◆ Document section ◆
┏━━

From 0dee3c28af2fbe22ca62739a7f57da5435d35793 Mon Sep 17 00:00:00 2001
From: Sage Weil <sage@newdream.net>
Date: Tue, 6 Oct 2009 11:31:06 -0700
Subject: ceph: on-wire types

These headers describe the types used to exchange messages between the
Ceph client and various servers.  All types are little-endian and
packed.  These headers are shared between the kernel and userspace, so
all types are in terms of e.g. __u32.

Additionally, we define a few magic values to identify the current
version of the protocol(s) in use, so that discrepancies to be
detected on mount.

Signed-off-by: Sage Weil <sage@newdream.net>
---
 fs/ceph/rados.h | 372 ++++++++++++++++++++++++++++++++++++++++++++++++++++++++
 1 file changed, 372 insertions(+)
 create mode 100644 fs/ceph/rados.h

(limited to 'fs/ceph/rados.h')

diff --git a/fs/ceph/rados.h b/fs/ceph/rados.h
new file mode 100644
index 000000000000..a48cf4ae391e
--- /dev/null
+++ b/fs/ceph/rados.h
@@ -0,0 +1,372 @@
+#ifndef __RADOS_H
+#define __RADOS_H
+
+/*
+ * Data types for the Ceph distributed object storage layer RADOS
+ * (Reliable Autonomic Distributed Object Store).

┗━━

◆ Problems to work on ◆
a. Which file does the Ceph on-wire types patch create?
b. Print the Ceph patch from "diff --git a/fs/ceph/rados.h" up to and including "Distributed Object Store).".

◆ Dataset rows ◆
┏━━

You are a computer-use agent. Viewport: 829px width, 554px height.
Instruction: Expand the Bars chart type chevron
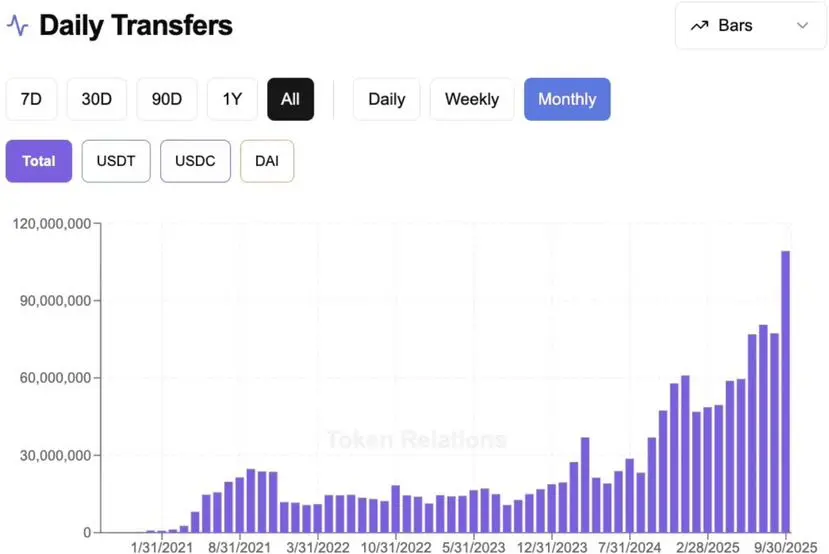point(802,25)
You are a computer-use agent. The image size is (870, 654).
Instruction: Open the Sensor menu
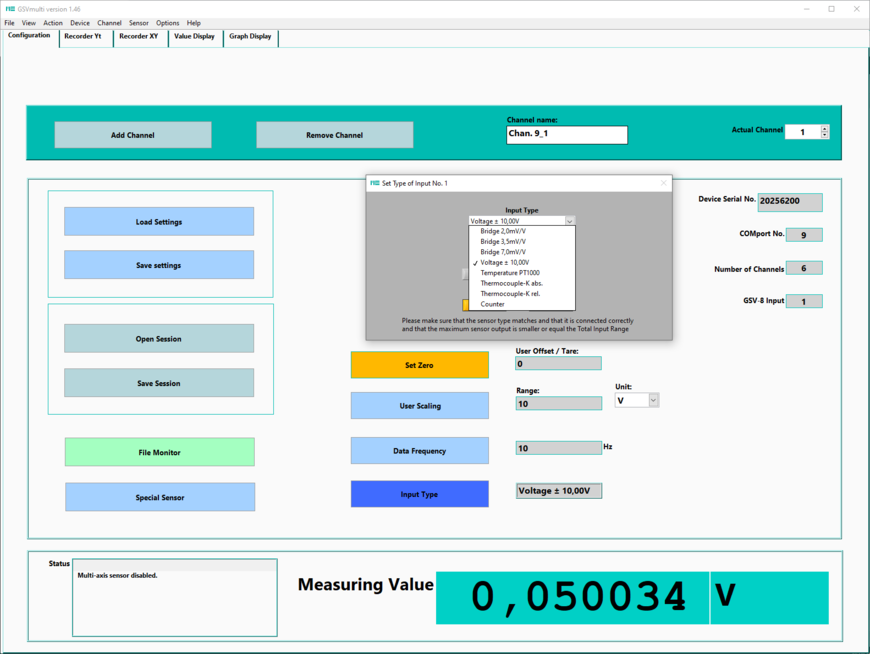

┗━━

◆ The results ◆
a. It creates fs/ceph/rados.h.

b.
diff --git a/fs/ceph/rados.h b/fs/ceph/rados.h
new file mode 100644
index 000000000000..a48cf4ae391e
--- /dev/null
+++ b/fs/ceph/rados.h
@@ -0,0 +1,372 @@
+#ifndef __RADOS_H
+#define __RADOS_H
+
+/*
+ * Data types for the Ceph distributed object storage layer RADOS
+ * (Reliable Autonomic Distributed Object Store).